## Activity
Up to and including the line with "Given: Choose Amazon", return every line from the start of the entries below exactly.

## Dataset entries
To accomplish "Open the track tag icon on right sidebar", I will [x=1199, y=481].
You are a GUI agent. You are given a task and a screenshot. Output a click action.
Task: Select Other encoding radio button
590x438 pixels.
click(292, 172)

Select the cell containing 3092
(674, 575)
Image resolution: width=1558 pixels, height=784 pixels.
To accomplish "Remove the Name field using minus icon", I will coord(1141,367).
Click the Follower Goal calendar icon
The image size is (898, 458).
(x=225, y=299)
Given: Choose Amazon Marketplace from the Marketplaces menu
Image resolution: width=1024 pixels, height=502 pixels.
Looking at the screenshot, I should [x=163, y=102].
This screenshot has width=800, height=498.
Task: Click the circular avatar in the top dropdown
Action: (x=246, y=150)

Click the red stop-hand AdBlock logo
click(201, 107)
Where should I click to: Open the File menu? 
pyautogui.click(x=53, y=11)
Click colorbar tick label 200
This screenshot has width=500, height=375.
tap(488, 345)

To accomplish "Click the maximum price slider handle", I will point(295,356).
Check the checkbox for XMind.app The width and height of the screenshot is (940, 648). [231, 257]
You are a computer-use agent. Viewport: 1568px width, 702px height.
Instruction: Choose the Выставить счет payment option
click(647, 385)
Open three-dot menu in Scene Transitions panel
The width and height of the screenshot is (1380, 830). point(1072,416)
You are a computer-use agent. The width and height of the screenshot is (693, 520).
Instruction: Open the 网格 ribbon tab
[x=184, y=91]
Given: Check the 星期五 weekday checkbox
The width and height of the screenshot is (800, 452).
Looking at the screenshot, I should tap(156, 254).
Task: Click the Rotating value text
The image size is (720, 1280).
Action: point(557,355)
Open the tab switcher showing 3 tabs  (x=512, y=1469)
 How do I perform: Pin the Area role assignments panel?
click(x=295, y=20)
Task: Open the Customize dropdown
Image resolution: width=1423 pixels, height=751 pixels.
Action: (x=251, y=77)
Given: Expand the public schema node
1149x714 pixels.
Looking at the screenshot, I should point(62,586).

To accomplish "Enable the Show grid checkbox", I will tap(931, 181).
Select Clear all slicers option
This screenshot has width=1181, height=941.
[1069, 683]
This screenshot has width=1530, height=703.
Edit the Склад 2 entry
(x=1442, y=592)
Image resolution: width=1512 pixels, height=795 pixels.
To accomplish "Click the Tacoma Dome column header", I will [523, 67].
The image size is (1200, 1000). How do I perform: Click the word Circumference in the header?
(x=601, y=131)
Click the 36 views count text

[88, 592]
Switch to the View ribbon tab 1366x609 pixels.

## Answer box
To accomplish "Open the track tag icon on right sidebar", I will [x=1199, y=481].
You are a GUI agent. You are given a task and a screenshot. Output a click action.
Task: Select Other encoding radio button
590x438 pixels.
click(292, 172)

Select the cell containing 3092
(674, 575)
Image resolution: width=1558 pixels, height=784 pixels.
To accomplish "Remove the Name field using minus icon", I will coord(1141,367).
Click the Follower Goal calendar icon
The image size is (898, 458).
(x=225, y=299)
Given: Choose Amazon Marketplace from the Marketplaces menu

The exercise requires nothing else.